W wynikach benchmarku Geekbench pojawiła się tabelka ze specyfikacją dla smartfona Nokia 7 Plus, którego premiera szykuje nam się najwyraźniej w tym roku. Będzie kolejny średniak.
Nokia 7 Plus to oczywiście bezpośredni następca smartfona Nokia 7 - stąd widać pewien postęp, bo siódemka była napędzana Snapdragonem 630. O oczko lepszy Qualcomm Snapdragon 660 oznacza grafikę Adreno 512, modem LTE X12 z pobieraniem danych na poziomie 600 Mb/s, czy obsługę wszystkich interfejsów lokalnych w najwyższych na dziś wersjach nie wspominając dual-SIM. To dobry prognostyk sprzedaży.

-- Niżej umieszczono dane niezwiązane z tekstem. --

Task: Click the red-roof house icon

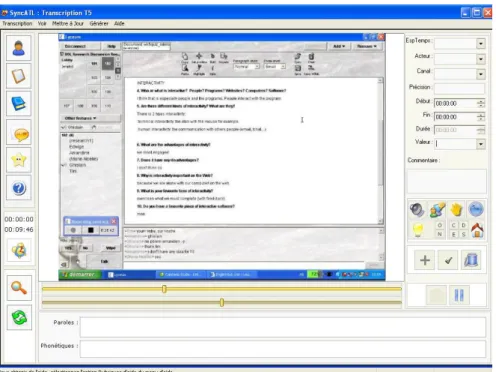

Najnowszy smartfon HMD Global będzie działał pod kontrolą Androida Oreo z 4 GB pamięci RAM, ale bardzo możliwe, że podobnie jak poprzednik otrzyma również wersję z 6 GB RAM-u. Uzyskane w benchmarku wyniki plasują go na dziś gdzieś pośrodku technologicznej stawki. Z taką specyfikacją możemy się spodziewać ceny poniżej 2 tysięcy złotych - najistotniejszym pytaniem jest jednak: czy 1700, czy raczej 1900 zł? Jeśli będzie aluminiowa ramka, szkło Gorilla i np. podwójny aparat, to pewnie bliżej tej drugiej wartości. Jeśli HMD zrezygnuje z podwójnych aparatów pozostając przy swojej sztandarowej atrakcji fotograficznej, czyli "bothie" - jest szansa na nieco niższą cenę wersji z 4 GB pamięci RAM.
fot. Geekbench
Osobnym pytaniem jest to o dostępność modelu Nokia 7 Plus na rynkach europejskich. Nie jest tajemnicą, że HMD Global bardzo mocno skupia się na Chinach, stąd powszechna dostępność tej średniopółkowej nowości wcale nie jest pewnikiem.